Opdracht: Schrijf de regels van het materiaal precies over. Begin bij het begin en ga door tot en met de regel waarin "Task: Click on" staat.

Aangeleverd materiaal:
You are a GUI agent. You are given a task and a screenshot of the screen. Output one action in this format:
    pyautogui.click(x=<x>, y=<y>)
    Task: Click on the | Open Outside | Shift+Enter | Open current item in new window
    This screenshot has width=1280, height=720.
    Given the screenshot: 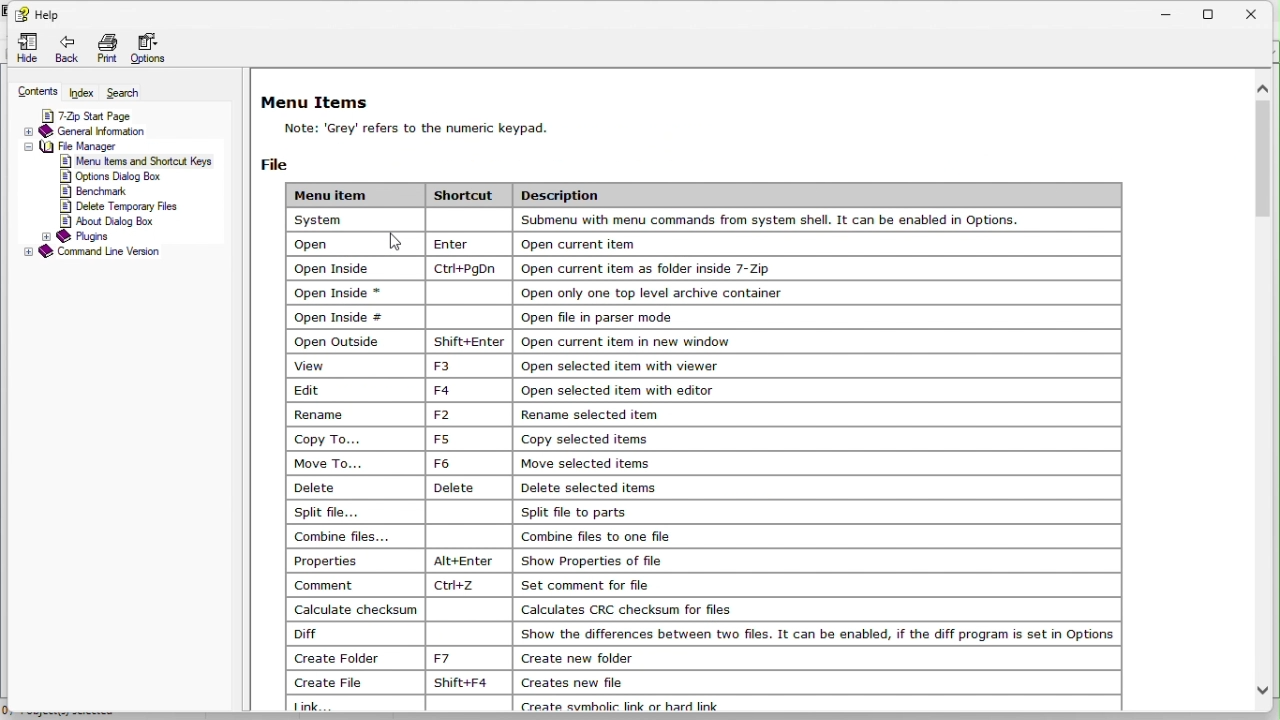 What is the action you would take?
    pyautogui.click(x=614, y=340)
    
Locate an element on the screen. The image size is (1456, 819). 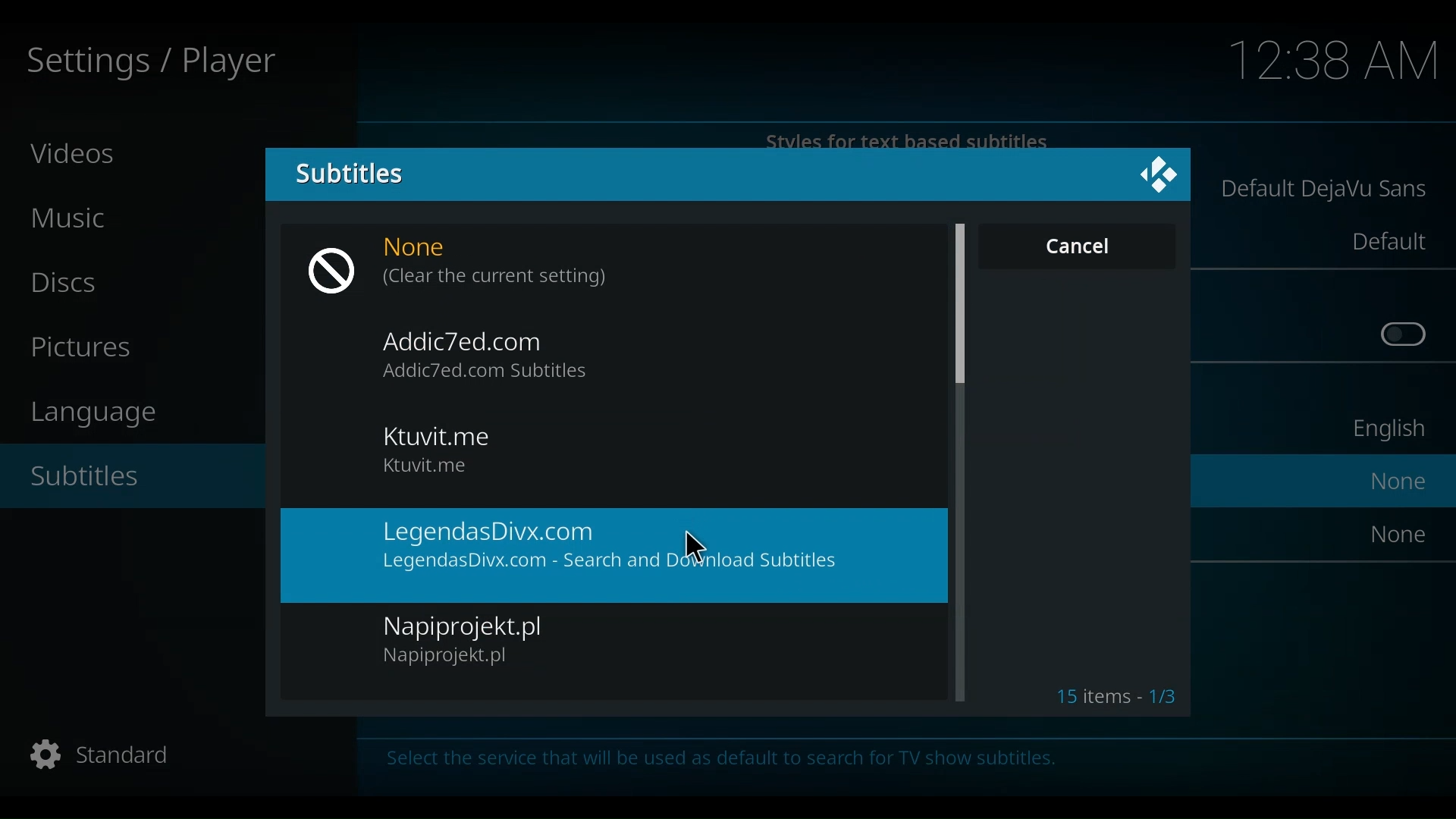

Antwoord op opdracht:
You are a GUI agent. You are given a task and a screenshot of the screen. Output one action in this format:
    pyautogui.click(x=<x>, y=<y>)
    Task: Click on the | Open Outside | Shift+Enter | Open current item in new window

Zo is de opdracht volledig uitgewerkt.